The British Royal Navy destroyer HMS Defender arrives in the Black Sea port of Batumi, Georgia, June 26, 2021. (Photo handout by British Embassy in Georgia via Reuters)

Russia has warned the United States and Britain are "tempting fate" by sending warships into the Black Sea amid the war with Ukraine.

"We call on the Pentagon and the British navy, which are sending their warships into the Black Sea, not to tempt fate in vain," Major General Igor Konashenkov, the Russian Defense Ministry's spokesperson said in a televised statement on Friday.

Russia will defend its borders using all possible means including military force, he warned, noting, British warships sailing off the Russian coast in Crimea are "not more than a target" for Russia's Black Sea fleet's defense forces.

HMS Defender, a British destroyer sailed through the Black Sea on Wednesday. Russia said its defense forces had fired warning shots and dropped bombs in the path of the British warship sailing through waters off the coast of Crimea, reportedly en route to Georgia.
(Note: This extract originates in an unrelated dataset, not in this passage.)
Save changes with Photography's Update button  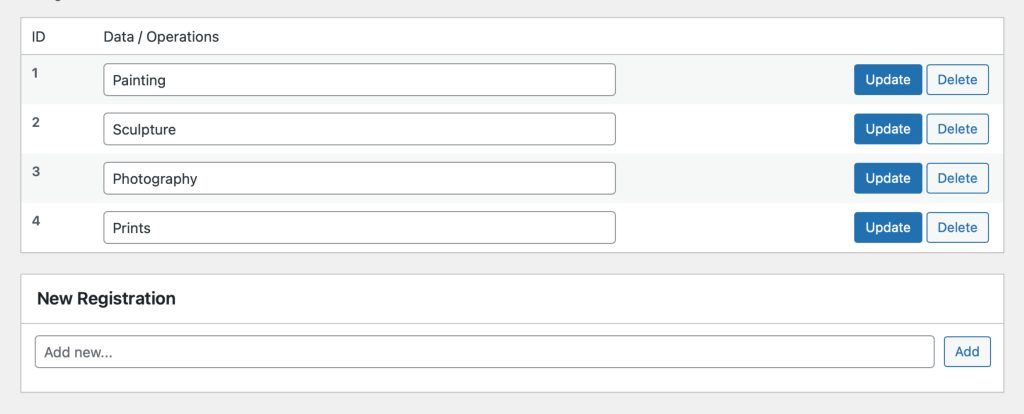point(887,178)
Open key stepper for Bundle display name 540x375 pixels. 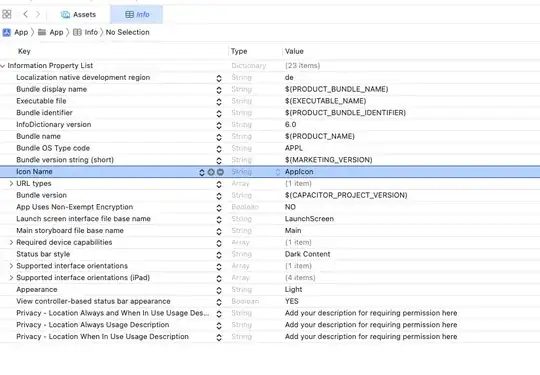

The UK said it had been informed beforehand of Russian military exercises.

In a separate announcement, Deputy Foreign Minister Sergei Ryabkov said the US and Britain were sowing strife by sailing warships through Black Sea waters, reiterating that Russia was ready to defend its borders using all means.

Russia also warned on Thursday that it would target any British warships in the Black Sea if the UK's provocative actions off the Crimean coast continued.
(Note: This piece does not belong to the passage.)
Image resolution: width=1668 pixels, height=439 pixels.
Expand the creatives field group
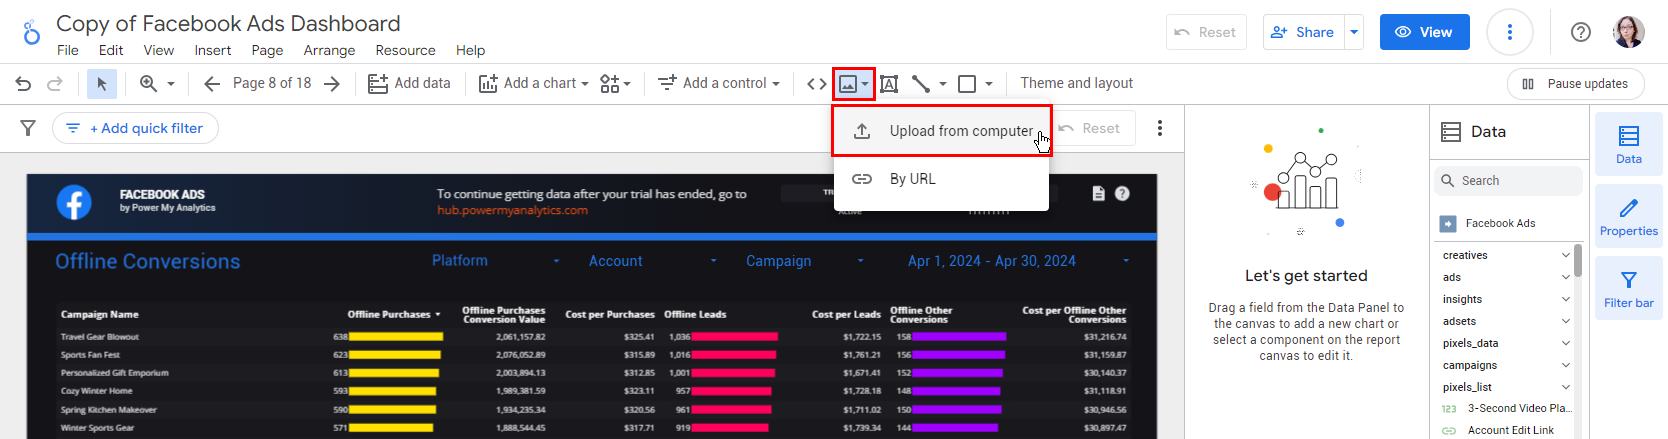[x=1565, y=255]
It also warned in a separate announcement by the Defense Ministry that the Russian forces had launched a joint naval and aerial military exercise in the eastern Mediterranean.
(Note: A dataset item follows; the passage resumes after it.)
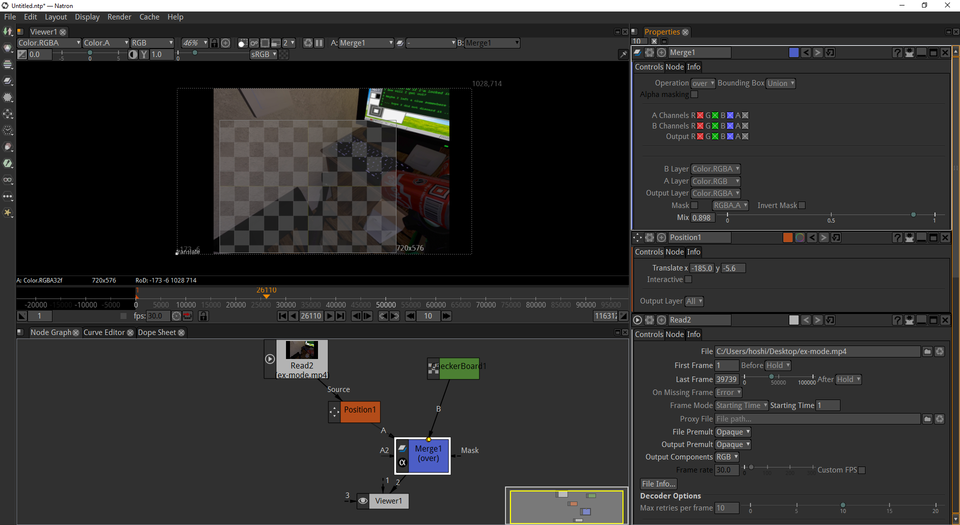Click the pause updates icon in viewer toolbar
Viewport: 960px width, 525px height.
coord(320,43)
Since Russia launched its special military operation in Ukraine in February 2022, the US and most European Union member countries have supplied Ukraine with tens of billions of dollars worth of weapons, including rocket systems, drones, tanks and armored vehicles, communication systems, and so on.

The United States is the biggest supplier of weaponry to the Kiev forces, so far alone sending some $48 billion worth of military aid and other assistance to Ukraine since the beginning of the war.

Russia has repeatedly warned that flooding Kiev with weapons and munitions will only prolong the war and that the West is engaged in a proxy war with Russia over Ukraine that could escalate into a much bigger conflict. The Kremlin also insists that it does not want to trigger a direct military confrontation between the US-backed NATO and Russia.

In the meantime, former Russian president Dmitry Medvedev said the war in Ukraine could last for a very long time with periods of fighting followed by numerous ceasefires.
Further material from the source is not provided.